Returning from interrupt is performed using:
PLA ; 4 cycles
TAY ; 2 cycles
PLA ; 4 cycles
TAX ; 2 cycles
PLA ; 4 cycles
RTI ; 6 cycles
This adds up to twenty two cycles
for a full interrupt return, including restoring all registers. As before, optimisations are possible so you could feasibly
halve that number of
cycles.
Here is an example of a much more optimised interrupt handler:
-interrupt happens-; 2 cycles
allowing completion of current
instruction <vector
called> ; 8
cycles BIT
via_status ; 4
cycles BMI
via_handler ; 2
cycles BIT acia_status
; 4 cycles BMI acia_handler
; 2
cycles RTI
; 6 cycles
The standard Amélie BIOS will not
do this as it provides a mechanism for adding handlers for
additional interrupt-generating sources, however the code
above demonstrates how to handle an interrupt when the ACIA
and VIA are your only possible sources of interrupt.
Nothing is stacked unnecessarily, and you can see the
entire overheads of interrupt
processing can be squeezed down to a mere twenty
eight cycles, or 14 microseconds. Obviously,
it will require more time to actually process the interrupt.
Here we are looking at latency , the
time between the interrupt happening and the system being in a position
to cope with it.
If we can take
an example of a serial byte received, we should consider that
we will need to read the byte from the ACIA, and then work out
where to put it. Some sort of ring buffer. Furthermore, in
Amélie's case, this may cause various events to be 'fired' - a
byte has been received, a newline was received, buffer is
full, and so on. In addition to this, we may need to write
back to the ACIA for the purpose of engaging CTS/RTS flow
control. The latency of this is therefore quite important,
for the longer it all takes, the slower the serial port can
usefully operate. The hardware laid out is a 6551 which has no
FIFO. Therefore if bytes arrive faster than they can be picked
up, data will be lost and the solution is a slower serial
link, which may not be desirable. Consider 9600bps at 8N1.
This means using ten bits per byte (start, 8 data, 1
stop), we will be exercising 9,600 serial bit transitions per
second. Divided by ten, this is a potential 960 bytes per
second. Thus the serial port will interrupt us a little under
one thousand times in a second. This gives us about
2,000 cycles in which to handle each serial byte, assuming
there are no other interrupts at the same time. I have not
written the serial code yet, but I would imagine that this is
plenty. Let's try it at 19,200bps - the fastest the 6551
can achieve. This is potentially 1,920 bytes per second which
is 1,920 interrupts per second, with a little over 1000 cycles
to process each. Possible, but pulling it a lot
finer!
Remember, also, that the VIA will
be causing 50 ticks per second for the time/watchdog/LED
flash/etc. If we blankly "assume" 250 cycles for all this,
fifty times, that is 25000 cycles a second for housekeeping.

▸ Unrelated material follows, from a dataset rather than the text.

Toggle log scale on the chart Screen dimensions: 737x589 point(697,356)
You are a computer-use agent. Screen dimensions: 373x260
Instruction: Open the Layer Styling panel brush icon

Do the maths for the 19,200bps and we'll see it is
still a little over 1000 cycles per byte. Am I
contradicting myself? What am I trying to prove? It's simple.
When you add lots of things together, they can certainly start
to add up. But a short interrupt latency coupled with two
million cycles per second is actually quite a lot. A BBC
microcomputer could receive a file from a modem at 9600bps and
store it bit-by-bit to an Econet fileserver (with the delay
being the network itself) while processing the keyboard and
the timer and the screen refresh and all the other stuff that
was going on inside. Sure, it's tediously slow by today's
standards with 16Mb broadband running on a ridiculously
oversized operating system... but back then it coped and it
coped well.
The significance of this?
Not a lot right now. It is just musings on the interrupt
latency of the 6502.
What about the
Z80?
In
comparing the 6502's interrupt latency against other
processors, we can run into problems with devices such as the
Z80 which talk about "machine cycles", as opposed to plain
clock ticks. If we assume that a "T cycle" is a clock tick, it
can be seen that the interrupt call itself is about 15 cycles . It takes
11 to 15 cycles to push a register, 10 to 14 to pull it, and
14 to return from interrupt. The Z80 only saves PC upon
responding to an interrupt. Thus, a simple IRQ and return with
nothing else in between takes 29 cycles, more than the
6502. In favour of the Z80, there is an
alternative register set, so it is possible to have a
non-reentrant interrupt handler which switches to this
alternative set for the interrupt code. This can be
implemented using (code suggested by Jonathan Graham
Harston):
EX AF,AF'
; 4
cycles EXX
; 4 cycles
Eight cycles.
Faster than the 6502. As a typical Z80 is
clocked faster than a 6502, so our 29+4 cycles will
be equivalent to 15 cycles of the 6502 (at 4MHz). I am
slightly worried about the 11-15 cycles it takes the Z80 to
push a register and the 10-14 cycles required to pull
it.
This is, sadly, a bit bogus. When we attempt to
compare processors in this way we run into all sorts of nasty
complications in that a like-for-like is simply not possible.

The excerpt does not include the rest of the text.